■ PROBLEM REQUIREMENTS ■
Below is a block of records; repeat each one exactly.

■ EXERCISE INPUT ■
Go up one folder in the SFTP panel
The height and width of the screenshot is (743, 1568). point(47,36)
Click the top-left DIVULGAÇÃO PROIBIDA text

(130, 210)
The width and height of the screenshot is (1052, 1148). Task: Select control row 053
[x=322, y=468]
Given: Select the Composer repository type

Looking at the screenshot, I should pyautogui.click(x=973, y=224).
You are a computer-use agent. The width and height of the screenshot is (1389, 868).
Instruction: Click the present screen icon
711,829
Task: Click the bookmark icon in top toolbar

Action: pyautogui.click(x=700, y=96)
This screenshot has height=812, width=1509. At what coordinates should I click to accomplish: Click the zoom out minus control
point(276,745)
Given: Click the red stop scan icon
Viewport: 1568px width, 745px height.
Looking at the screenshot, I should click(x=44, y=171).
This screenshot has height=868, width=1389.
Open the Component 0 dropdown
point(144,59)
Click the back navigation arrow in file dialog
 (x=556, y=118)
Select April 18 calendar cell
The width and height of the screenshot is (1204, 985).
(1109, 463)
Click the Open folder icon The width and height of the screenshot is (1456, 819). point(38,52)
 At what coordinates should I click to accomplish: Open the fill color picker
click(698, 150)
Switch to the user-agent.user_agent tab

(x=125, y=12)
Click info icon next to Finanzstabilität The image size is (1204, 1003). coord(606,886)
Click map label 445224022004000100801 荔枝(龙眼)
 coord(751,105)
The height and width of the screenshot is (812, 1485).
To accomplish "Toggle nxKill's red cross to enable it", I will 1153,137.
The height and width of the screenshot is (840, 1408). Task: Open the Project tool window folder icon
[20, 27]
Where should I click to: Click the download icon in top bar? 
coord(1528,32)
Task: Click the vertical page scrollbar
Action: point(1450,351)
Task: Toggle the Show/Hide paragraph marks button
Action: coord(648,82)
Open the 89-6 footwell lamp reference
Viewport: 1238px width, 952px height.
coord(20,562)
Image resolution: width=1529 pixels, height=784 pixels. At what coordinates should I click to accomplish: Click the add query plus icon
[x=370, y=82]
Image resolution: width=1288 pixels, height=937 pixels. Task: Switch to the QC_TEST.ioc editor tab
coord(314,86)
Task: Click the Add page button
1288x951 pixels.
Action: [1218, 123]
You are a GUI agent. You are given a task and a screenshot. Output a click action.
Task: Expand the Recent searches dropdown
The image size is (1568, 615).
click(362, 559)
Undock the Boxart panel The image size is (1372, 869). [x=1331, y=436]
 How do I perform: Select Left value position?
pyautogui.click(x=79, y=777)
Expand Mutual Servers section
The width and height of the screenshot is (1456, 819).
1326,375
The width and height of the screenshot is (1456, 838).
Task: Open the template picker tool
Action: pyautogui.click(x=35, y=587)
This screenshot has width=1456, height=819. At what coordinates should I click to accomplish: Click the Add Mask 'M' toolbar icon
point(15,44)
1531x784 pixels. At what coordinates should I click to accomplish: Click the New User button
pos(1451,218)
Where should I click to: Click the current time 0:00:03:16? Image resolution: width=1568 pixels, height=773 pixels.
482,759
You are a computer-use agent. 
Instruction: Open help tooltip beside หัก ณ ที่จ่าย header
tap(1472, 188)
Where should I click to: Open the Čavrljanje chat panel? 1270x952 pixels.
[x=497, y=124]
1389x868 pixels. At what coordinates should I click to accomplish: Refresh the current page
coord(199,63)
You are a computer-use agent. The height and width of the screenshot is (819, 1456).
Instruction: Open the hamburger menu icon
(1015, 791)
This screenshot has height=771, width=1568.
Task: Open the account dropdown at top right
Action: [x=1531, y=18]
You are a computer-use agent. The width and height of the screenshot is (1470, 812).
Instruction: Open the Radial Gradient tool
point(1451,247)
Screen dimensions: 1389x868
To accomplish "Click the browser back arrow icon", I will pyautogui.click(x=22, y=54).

■ RESULT OF THIS TASK ■
Go up one folder in the SFTP panel
The height and width of the screenshot is (743, 1568). point(47,36)
Click the top-left DIVULGAÇÃO PROIBIDA text

(130, 210)
The width and height of the screenshot is (1052, 1148). Task: Select control row 053
[x=322, y=468]
Given: Select the Composer repository type

Looking at the screenshot, I should pyautogui.click(x=973, y=224).
You are a computer-use agent. The width and height of the screenshot is (1389, 868).
Instruction: Click the present screen icon
711,829
Task: Click the bookmark icon in top toolbar

Action: pyautogui.click(x=700, y=96)
This screenshot has height=812, width=1509. At what coordinates should I click to accomplish: Click the zoom out minus control
point(276,745)
Given: Click the red stop scan icon
Viewport: 1568px width, 745px height.
Looking at the screenshot, I should click(x=44, y=171).
This screenshot has height=868, width=1389.
Open the Component 0 dropdown
point(144,59)
Click the back navigation arrow in file dialog
 (x=556, y=118)
Select April 18 calendar cell
The width and height of the screenshot is (1204, 985).
(1109, 463)
Click the Open folder icon The width and height of the screenshot is (1456, 819). point(38,52)
 At what coordinates should I click to accomplish: Open the fill color picker
click(698, 150)
Switch to the user-agent.user_agent tab

(x=125, y=12)
Click info icon next to Finanzstabilität The image size is (1204, 1003). coord(606,886)
Click map label 445224022004000100801 荔枝(龙眼)
 coord(751,105)
The height and width of the screenshot is (812, 1485).
To accomplish "Toggle nxKill's red cross to enable it", I will 1153,137.
The height and width of the screenshot is (840, 1408). Task: Open the Project tool window folder icon
[20, 27]
Where should I click to: Click the download icon in top bar? 
coord(1528,32)
Task: Click the vertical page scrollbar
Action: point(1450,351)
Task: Toggle the Show/Hide paragraph marks button
Action: coord(648,82)
Open the 89-6 footwell lamp reference
Viewport: 1238px width, 952px height.
coord(20,562)
Image resolution: width=1529 pixels, height=784 pixels. At what coordinates should I click to accomplish: Click the add query plus icon
[x=370, y=82]
Image resolution: width=1288 pixels, height=937 pixels. Task: Switch to the QC_TEST.ioc editor tab
coord(314,86)
Task: Click the Add page button
1288x951 pixels.
Action: [1218, 123]
You are a GUI agent. You are given a task and a screenshot. Output a click action.
Task: Expand the Recent searches dropdown
The image size is (1568, 615).
click(362, 559)
Undock the Boxart panel The image size is (1372, 869). [x=1331, y=436]
 How do I perform: Select Left value position?
pyautogui.click(x=79, y=777)
Expand Mutual Servers section
The width and height of the screenshot is (1456, 819).
1326,375
The width and height of the screenshot is (1456, 838).
Task: Open the template picker tool
Action: pyautogui.click(x=35, y=587)
This screenshot has width=1456, height=819. At what coordinates should I click to accomplish: Click the Add Mask 'M' toolbar icon
point(15,44)
1531x784 pixels. At what coordinates should I click to accomplish: Click the New User button
pos(1451,218)
Where should I click to: Click the current time 0:00:03:16? Image resolution: width=1568 pixels, height=773 pixels.
482,759
You are a computer-use agent. 
Instruction: Open help tooltip beside หัก ณ ที่จ่าย header
tap(1472, 188)
Where should I click to: Open the Čavrljanje chat panel? 1270x952 pixels.
[x=497, y=124]
1389x868 pixels. At what coordinates should I click to accomplish: Refresh the current page
coord(199,63)
You are a computer-use agent. The height and width of the screenshot is (819, 1456).
Instruction: Open the hamburger menu icon
(1015, 791)
This screenshot has height=771, width=1568.
Task: Open the account dropdown at top right
Action: [x=1531, y=18]
You are a computer-use agent. The width and height of the screenshot is (1470, 812).
Instruction: Open the Radial Gradient tool
point(1451,247)
Screen dimensions: 1389x868
To accomplish "Click the browser back arrow icon", I will pyautogui.click(x=22, y=54).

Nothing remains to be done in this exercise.